Figure 1 depicts a general e-Voting scenario. The polling station consists of Authentication and Registration Server (ARS) and Counting Server (CS) which are connected with ballot boxes as well as registration and voter status computers. Internet voters are also able to vote by directly connecting to the ARS using a VPN. The Central Election Commission server holds all voter data including fingerprint data. Under this proposed approach the fingerprint data are pre-recorded during registration of the national ID card (or passport). The proposed model uses these fingerprint data for voter authentication. Each polling station receives from the CEC their respective voting list, which also contains the fingerprint data. The Counting Server has a X.509 digital certificate and its associated private key is generated and stored in a smart card. The Counting Server’s public and private keys are each 2048 bits long.

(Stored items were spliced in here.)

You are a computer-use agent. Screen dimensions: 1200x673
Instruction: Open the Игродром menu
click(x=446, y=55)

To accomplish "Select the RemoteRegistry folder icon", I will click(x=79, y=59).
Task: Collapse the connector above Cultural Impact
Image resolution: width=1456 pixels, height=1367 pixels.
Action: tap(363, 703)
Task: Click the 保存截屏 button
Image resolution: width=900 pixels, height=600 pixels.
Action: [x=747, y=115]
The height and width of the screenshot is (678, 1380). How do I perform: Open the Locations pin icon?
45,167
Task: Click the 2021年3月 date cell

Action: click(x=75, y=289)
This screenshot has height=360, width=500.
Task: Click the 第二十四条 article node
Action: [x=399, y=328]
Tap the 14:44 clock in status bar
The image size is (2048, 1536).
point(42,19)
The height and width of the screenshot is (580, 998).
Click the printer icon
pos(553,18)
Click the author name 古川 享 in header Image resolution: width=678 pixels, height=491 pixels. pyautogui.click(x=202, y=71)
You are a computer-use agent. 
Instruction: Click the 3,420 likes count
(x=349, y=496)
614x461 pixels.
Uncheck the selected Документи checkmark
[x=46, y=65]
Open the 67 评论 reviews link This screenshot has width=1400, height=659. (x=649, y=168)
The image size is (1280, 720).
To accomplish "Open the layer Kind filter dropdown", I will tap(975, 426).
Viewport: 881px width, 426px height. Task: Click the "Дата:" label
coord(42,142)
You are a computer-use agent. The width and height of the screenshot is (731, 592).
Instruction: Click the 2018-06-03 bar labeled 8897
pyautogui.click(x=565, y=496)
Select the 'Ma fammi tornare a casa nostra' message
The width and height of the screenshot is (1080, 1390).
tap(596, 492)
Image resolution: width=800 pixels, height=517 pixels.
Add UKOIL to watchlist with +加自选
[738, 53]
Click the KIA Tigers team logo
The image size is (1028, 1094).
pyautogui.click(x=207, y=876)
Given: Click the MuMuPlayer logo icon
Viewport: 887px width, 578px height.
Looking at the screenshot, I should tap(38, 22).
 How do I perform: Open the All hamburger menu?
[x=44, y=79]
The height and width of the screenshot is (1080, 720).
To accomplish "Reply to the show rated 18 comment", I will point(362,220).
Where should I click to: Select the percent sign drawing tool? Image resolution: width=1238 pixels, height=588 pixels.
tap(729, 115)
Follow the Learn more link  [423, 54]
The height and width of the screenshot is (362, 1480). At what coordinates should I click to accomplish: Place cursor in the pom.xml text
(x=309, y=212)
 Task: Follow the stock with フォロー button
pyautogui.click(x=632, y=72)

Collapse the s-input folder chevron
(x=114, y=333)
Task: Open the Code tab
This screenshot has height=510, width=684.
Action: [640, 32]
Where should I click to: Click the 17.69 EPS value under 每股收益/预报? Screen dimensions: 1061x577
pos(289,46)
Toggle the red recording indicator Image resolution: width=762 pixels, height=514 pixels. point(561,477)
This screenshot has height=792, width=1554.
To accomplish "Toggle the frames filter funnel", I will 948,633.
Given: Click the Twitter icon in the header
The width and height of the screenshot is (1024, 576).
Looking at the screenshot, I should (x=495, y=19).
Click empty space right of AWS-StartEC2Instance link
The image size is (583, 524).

The private key never leaves the smart card and access to it is protected by a Personal Identification Number (PIN). 

The key security requirements for the e-Voting system are confidentiality and integrity of the votes, and availability of the e-Voting system.

Using the CORAS approach of risk analysis, you will be required to identify and model applicable risks using Asset, Threat, Risk, Treatment, and Treatment Overview diagrams. Please ensure the following deliverables are met in your submission:

1. Set the scope and focus.

2. Describe the target (goals of analysis, target in use, business or organisation views of the target).

3. Understand assets and parties with their respective relationships (asset diagram).

4. High-level analysis of a list of unwanted incidents, threats, vulnerabilities, and threat scenarios.

5. Ranked list of assets, scale of risks, risk function and risk evaluation metrics.

6. Risk identification and estimation using the threat diagram.

7. Risk evaluation using risk diagram, including acceptable risks for further evaluation for treatment.

8. Risk treatment using treatment diagram. 

Hint: See Lab 7 for a tutorial on the CORAS methodology.

Reference:

[1] Blerim Rexha, Ramadan Dervishi, and Vehbi Neziri. 2011. Increasing the trustworthiness of e-voting systems using smart cards and digital certificates: Kosovo case. In Proceedings of the 10th WSEAS international conference on E-Activities (E-ACTIVITIES'11). World Scientific and Engineering Academy and Society (WSEAS), Stevens Point, Wisconsin, USA, 208–212.